Exercise goal »
All that is wanted is how many lines in the records below include the string "Expand".

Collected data
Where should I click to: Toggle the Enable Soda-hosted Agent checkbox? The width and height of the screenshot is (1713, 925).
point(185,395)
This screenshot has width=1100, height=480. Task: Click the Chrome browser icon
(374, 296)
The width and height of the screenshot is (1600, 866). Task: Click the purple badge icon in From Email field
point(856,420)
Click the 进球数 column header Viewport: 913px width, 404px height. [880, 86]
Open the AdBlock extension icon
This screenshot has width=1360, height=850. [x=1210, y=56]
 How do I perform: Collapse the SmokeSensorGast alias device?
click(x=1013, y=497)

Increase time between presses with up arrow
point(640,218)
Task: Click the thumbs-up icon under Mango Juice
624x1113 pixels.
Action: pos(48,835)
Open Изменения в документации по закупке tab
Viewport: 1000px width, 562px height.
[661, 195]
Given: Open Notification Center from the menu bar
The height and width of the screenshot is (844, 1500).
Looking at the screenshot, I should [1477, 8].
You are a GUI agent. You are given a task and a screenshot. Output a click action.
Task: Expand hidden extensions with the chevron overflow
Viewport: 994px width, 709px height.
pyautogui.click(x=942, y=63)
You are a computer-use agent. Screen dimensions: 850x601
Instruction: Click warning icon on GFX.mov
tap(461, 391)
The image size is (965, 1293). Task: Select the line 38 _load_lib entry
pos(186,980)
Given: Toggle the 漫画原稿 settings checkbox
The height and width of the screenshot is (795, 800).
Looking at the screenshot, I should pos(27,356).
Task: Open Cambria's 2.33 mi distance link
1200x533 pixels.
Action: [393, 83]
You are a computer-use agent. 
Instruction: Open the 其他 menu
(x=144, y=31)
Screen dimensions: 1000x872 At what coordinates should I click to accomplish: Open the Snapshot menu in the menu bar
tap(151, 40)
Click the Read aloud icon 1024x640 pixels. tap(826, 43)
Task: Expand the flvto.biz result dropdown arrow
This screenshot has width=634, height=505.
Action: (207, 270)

Result »
2